Yes, but returning a pointer from foo is a bad progamming practice.

Says who?
Sometimes you don't have a choice.
Why don't you just say that auto_ptr is deprecated ?

You are concentrating too much on returning pointers.

void bar( int Type )
{
Obj* pObj;

pObj = Factory.CreateObject( Type );

// do something

// object no longer needed, delete it.

delete pObj;
}

Now lets say, that the part // do something is rather complicated and there
is a chance that things might go wrong. You insert some tests and do a return.
But when doing so you must not forget do delete the object given to you
from the factory.
void bar( int Type )
{
Obj* pObj;

pObj = Factory.CreateObject( Type );

// do something
...
if( SomeTest ) {
delete pObj;
return;
}

if( SomeOtherTest ) {
...
while( ... ) {
if( AThirdTest )
return;
}
}
// object no longer needed, delete it.

delete pObj;
}

So you see the big? Deep inside the while, there is an if which returns. It happened
to me, that I forgot to delete pObj, because I am human :-)

An auto_ptr saves me from all of this. I don't need to remember to delete pObj, it
is done automatically for me. For the very same reason that you use vector instead
of dynamically allocated arrays, you use an auto_ptr when you must use a pointer, to
free yourself from human errors and to easen maintenance (who says that this test
was there in the first place. It could have been added weeks later).

--
Karl Heinz Buchegger
kb******@gascad.at

gr**********@pacbell.net wrote:

On Mon, 20 Oct 2003 02:11:56 GMT, Howard Hinnant <hi*****@metrowerks.com>
wrote:

So the X(T*) constructor first establishes ownership of the passed in ptr
with an auto_ptr. This is a no-throw operation, guaranteed to succeed.
Now the constructor goes about its other business. If anything following
throws an exception, the local auto_ptr destructor insures that the T* is
properly cleaned up. After construction is complete, the X officially
takes ownership of the T* by transferring it from the auto_ptr.

And that's exactly the problem.

-Howard

Why dynamic allocations in exceptions sensitive code ?

Every code is exception sensitive, except when written explicitly otherwise.
auto_ptr *is* a tool for taking care of exceptions.

--
Karl Heinz Buchegger
kb******@gascad.at

lilburne wrote in news:bm************@ID-203936.news.uni-berlin.de:

[snip]

Returning large objects on the stack is a worse idea.

// performance killer
vector<Point3D> calculate_some_geometry()
{

vector<Point3D> geometry;

// do something that adds lots of points to geometry

return geometry;
}

std::vector< T > is not a large object typicaly its the size of
3 pointers (12 bytes on my machine).

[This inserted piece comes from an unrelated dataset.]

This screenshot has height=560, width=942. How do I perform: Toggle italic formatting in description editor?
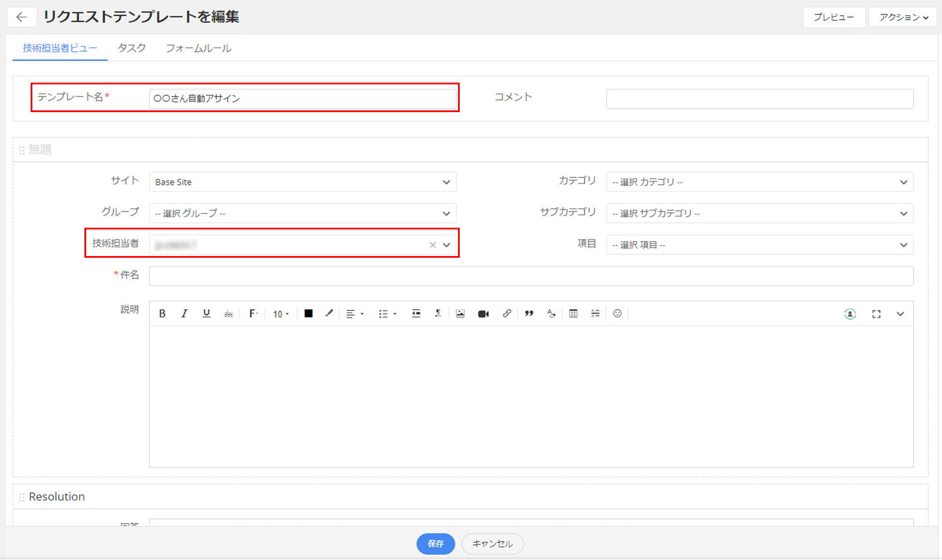click(184, 314)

The T's that it containes
are held in storage provided by std::allocator< T > which in turn
get its storage from operator new(), which allocates memory from
free storage aka the heap.

Note also the above example should benefit from NRVO so it should
perform as well as ( and some times better than ) this:

void calculate_some_geometry( vector<Point3D> &geometry )
{
// do something that adds lots of points to geometry
}

The situation in wich it can perform better is:

vector<Point3D> geometry( calculate_some_geometry() );

There is no array version of std::auto_ptr<>, but then we have
std::vector<> so we don't need it :).

Rob.
--
http://www.victim-prime.dsl.pipex.com/

On Mon, 20 Oct 2003 04:15:23 GMT, Alf P. Steinbach <al***@start.no> wrote:

On Mon, 20 Oct 2003 04:03:09 GMT, gr**********@pacbell.net wrote:

Yes, but returning a pointer from foo is a bad progamming practice.
Why don't you just say that auto_ptr is deprecated ?

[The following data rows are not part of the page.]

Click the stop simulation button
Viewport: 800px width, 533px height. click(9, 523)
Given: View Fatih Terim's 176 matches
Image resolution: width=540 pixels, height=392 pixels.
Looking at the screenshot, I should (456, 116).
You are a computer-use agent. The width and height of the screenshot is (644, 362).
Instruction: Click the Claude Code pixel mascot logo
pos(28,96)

Each of your sentences parse as english, but neither is meaningful
to me (as far as I know it's never been regarded as bad practice to
return pointers from functions, and as far as I know std::auto_ptr is
not deprecated and has not been suggested for deprecation), and
furthermore, to me they seem mutually contradictory.

What is it you're trying to say?

Hi,
A little bit more to parse. Look at the original post. Instead of dynamic
allocation of a single object hold by an auto_ptr we could always use an
automatic variable, maybe inside a template.
auto_ptr holds a single object, the code that uses it does not really use
polymorphizm - because the object is single.
Template is better solution then auto_ptr, also much faster.
--
grzegorz

On Mon, 20 Oct 2003 11:25:12 GMT, gr**********@pacbell.net wrote:

Yes, but returning a pointer from foo is a bad progamming practice.
Why don't you just say that auto_ptr is deprecated ?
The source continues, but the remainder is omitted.